После того как все кончилось, я разменяла деньги в банкомате на улице, вернулась в бар и напилась. Все равно я никого не знала. Кроме того, от меня пахло неудачей — люди не понимали, зачем я здесь. Я и сама не понимала. Ко мне приклеился какой-то тип. Он сказал, что мою жизнь наполняет печаль, он видит это по моим глазам. Он сказал, что я слишком много пью, уж он-то сразу заметил, он сам бывший алкоголик. Потом он попросил бармена, чтобы в полпинтовый бокал ему налили тройную порцию водки, чуть разбавленную водой, но безо льда. Я сбежала от него к другому типу, которого (или о котором) немного знала, — вышедшему в тираж репортеру в галстуке-бабочке. Он со слабой улыбкой наблюдал за мной с противоположного конца зала. Я поведала ему забавную историю. Напомнила, что он был знаком с моей сестрой, пожаловалась на долгую поездку, голод и чертову ручку.
— Простите? — переспросил он, словно недоумевая, потом хихикнул (правда, самым натуральным образом). — А, понимаю. Вы думали, что победили в конкурсе.
Я не нашла что ответить. Утром я уехала домой.
Нил Гриффитс
Потирая живот
Ах, если бы и голод можно было утолить, потирая живот.

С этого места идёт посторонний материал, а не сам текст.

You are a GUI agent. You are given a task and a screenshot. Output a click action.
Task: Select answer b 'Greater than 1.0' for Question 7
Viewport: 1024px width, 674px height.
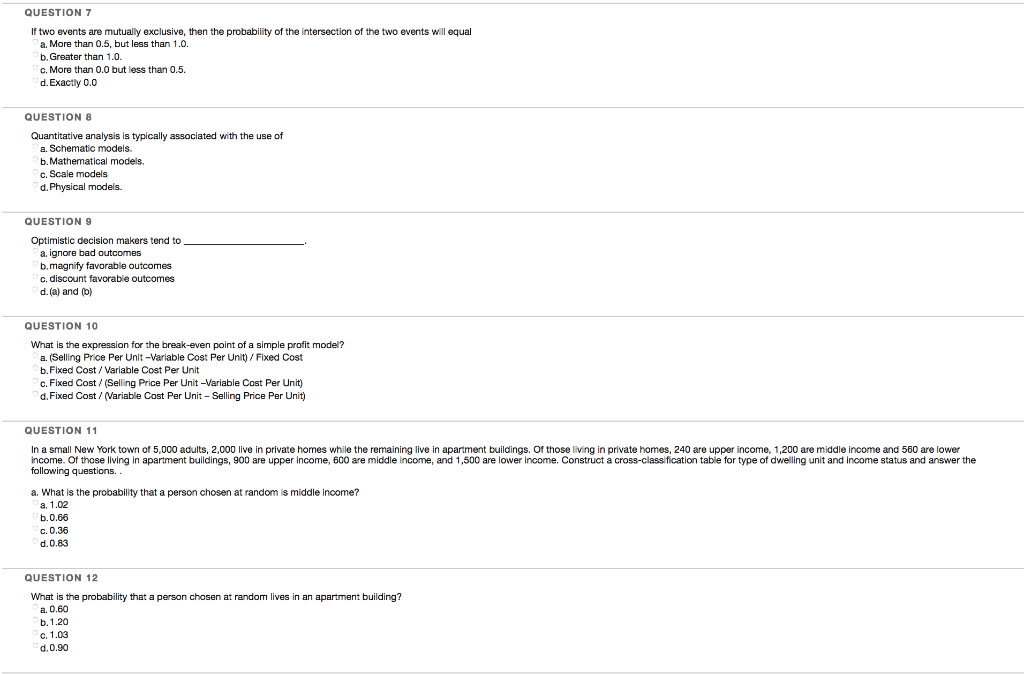tap(33, 57)
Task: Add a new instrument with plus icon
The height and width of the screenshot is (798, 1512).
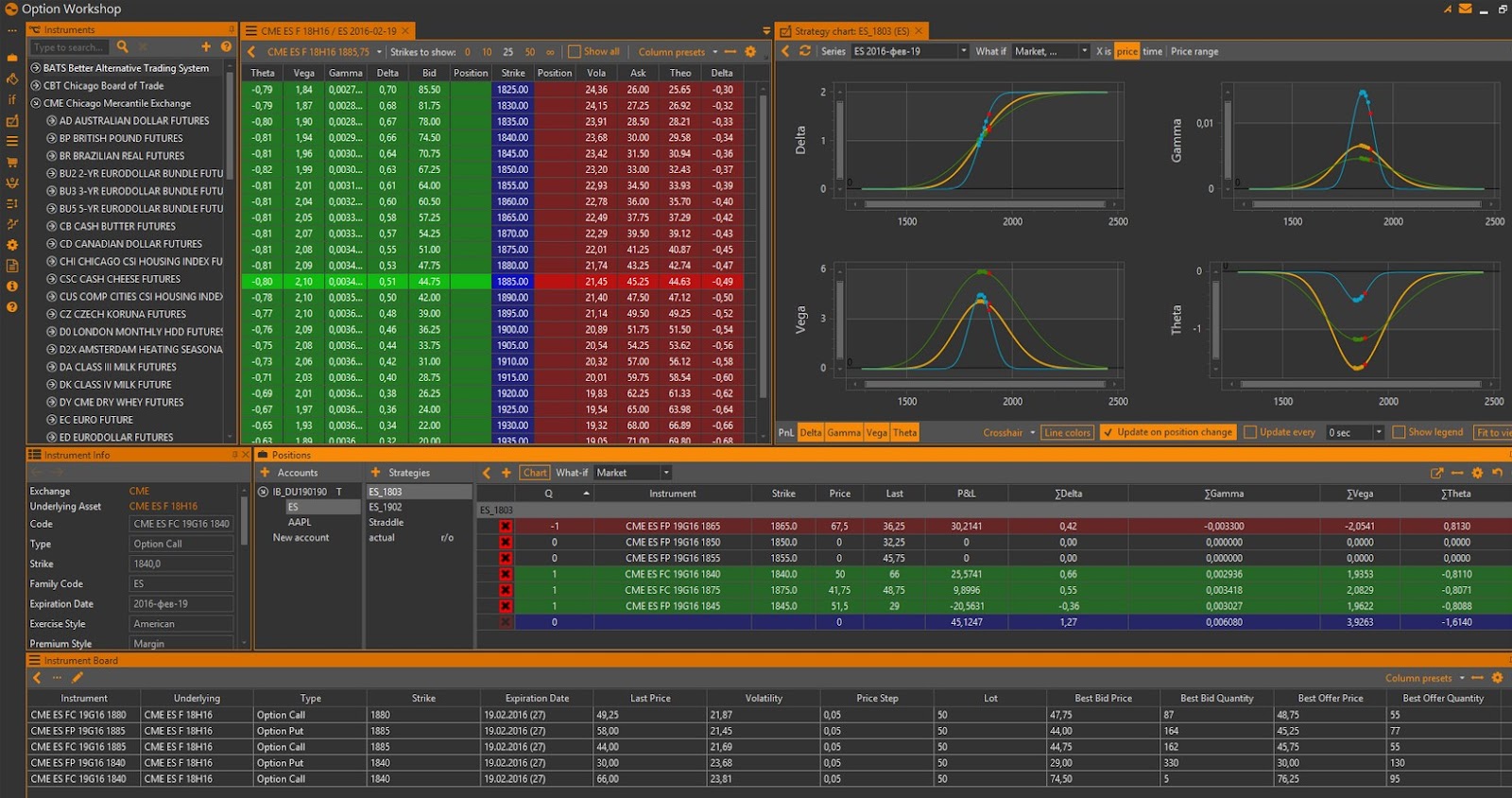Action: [x=206, y=47]
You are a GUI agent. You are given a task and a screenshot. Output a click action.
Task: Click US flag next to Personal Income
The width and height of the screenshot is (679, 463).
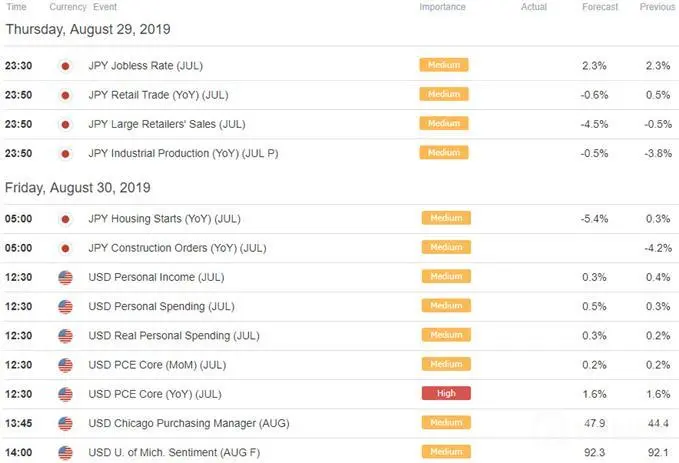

Мой первый роман увидел свет всего несколько месяцев назад, и я впервые должен был проводить чтения в городе, где я жил в то время (да фактически и теперь живу). Многие из моих друзей захотели послушать меня; люди, уже покинувшие эти места, приехали ради этого события — на автобусах, поездах и машинах, все с подарками — небольшими коробочками или бутылками. Днем мы «заторчали» на кухне в моей тогдашней квартире, выпили холодной водки и до вечера сидели в пабе, а потом отправились на чтения.

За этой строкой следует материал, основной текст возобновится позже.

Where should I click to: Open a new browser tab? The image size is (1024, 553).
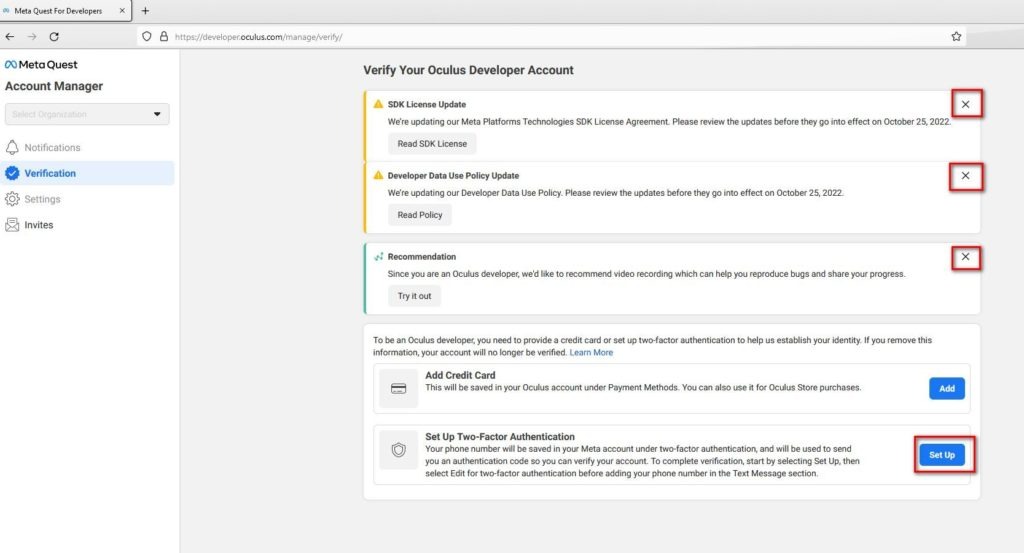pyautogui.click(x=145, y=11)
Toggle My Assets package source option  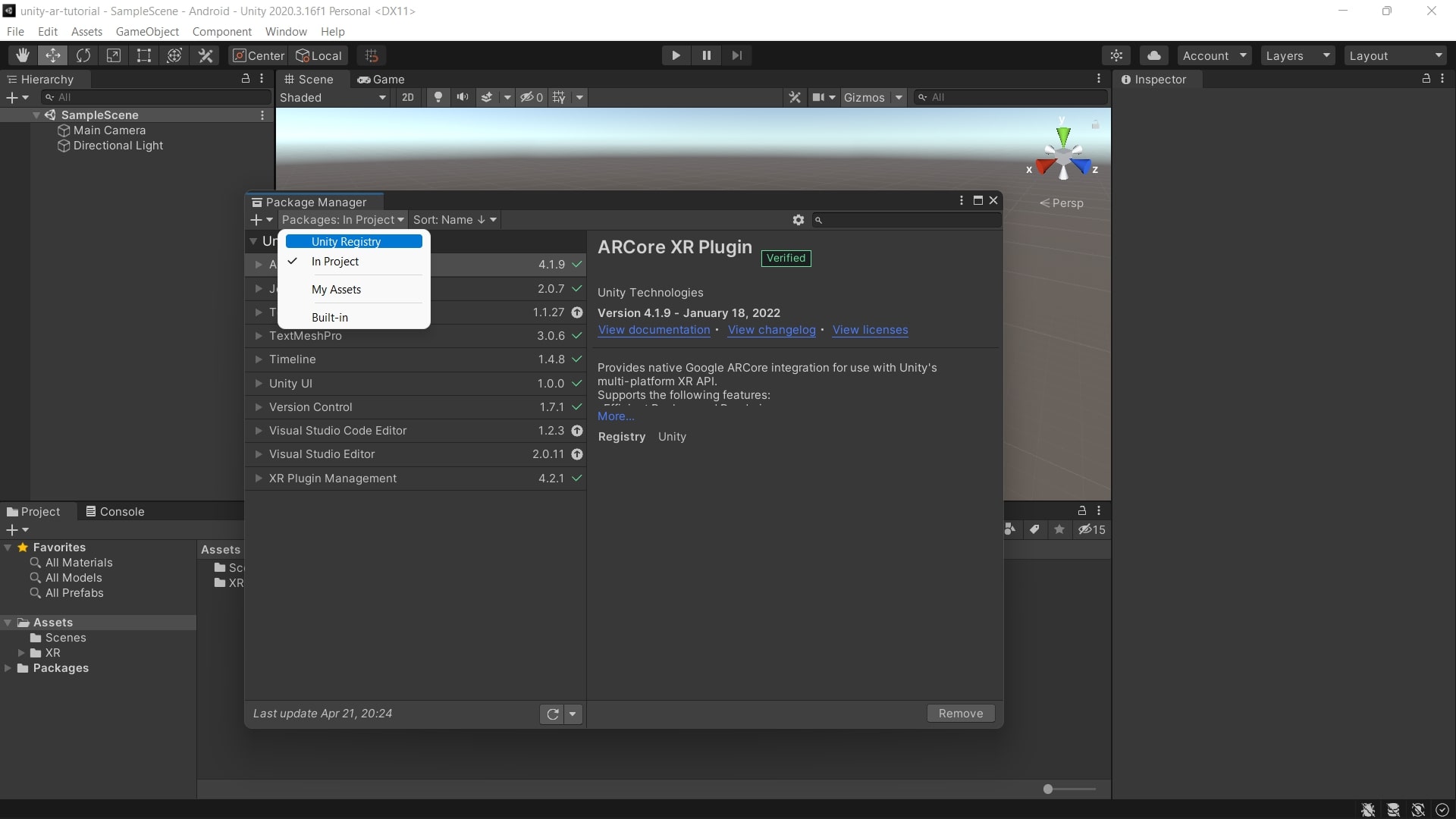(336, 289)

Народу набилось уйма, и все прошло замечательно, хотя мне следовало обратить внимание на первый звоночек грядущего позора, прозвеневший, когда хорошенькая журналистка с местного телеканала брала у меня интервью, а я, желая дружески похлопать ее по плечу, нечаянно взялся за ее левую грудь. Все это попало в кадр, но к тому моменту я уже воспринимал происходящее как в тумане, поэтому просто извинился, она засмеялась, и мы с друзьями всей толпой вернулись в паб. Помню, пару часов спустя мы с Ронни скрючились над сливным бачком в туалете, забив в нос скрученные десятидолларовые бумажки и вдыхая дурь — ужи не знаю, что он там раздобыл: соленый, зернистый, блестящий, будто волокна сахарной ваты, порошок на фаянсе бачка в нескольких дюймах от моего лица. Мы нюхнули одновременно, а потом мир вокруг стал темно-синим (до тех пор, пока через несколько часов не почернел), и это был восхитительный цвет — глубокий, насыщенный.

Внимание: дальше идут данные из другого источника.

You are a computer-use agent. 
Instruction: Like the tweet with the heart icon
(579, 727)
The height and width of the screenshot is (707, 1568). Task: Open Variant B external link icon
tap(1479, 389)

Проснулся я в своей постели. Точнее, меня разбудило странное ощущение выжатости, как будто вся моя кровь стекла вниз. Сквозь тяжелый похмельный сумбур в голове и неприятное покалывание в теле я чувствовал жгучую пульсацию в паху, такую сильную, как будто он хотел оторваться от меня и заметаться по комнате, как обезумевшая от испуга летучая мышь. Он был таким твердым, таким напряженным — казалось, лопнет при первом же прикосновении. Почему стимуляторы производят такое действие — для меня загадка; в этом нет ни биологического, ни эволюционного, ни даже духовного смысла (если какой-либо смысл есть вообще). Почему отравленная кровь требует акта размножения? Почему загнанное сердце рвется работать еще быстрее? И вот, как всегда, это снова произошло, превратив одеяло в остроконечный шатер; откуда-то из-под него доносился звучный храп моей подружки, но я не хотел будить ее, не мог ткнуться в ее лицо своей опухшей мордой, искаженной гримасой похоти. В лучшем случае она бы расхохоталась и опять уснула, повернувшись на другой бок. Кроме того, из соседней комнаты раздавался еще чей-то храп и сонное дыхание.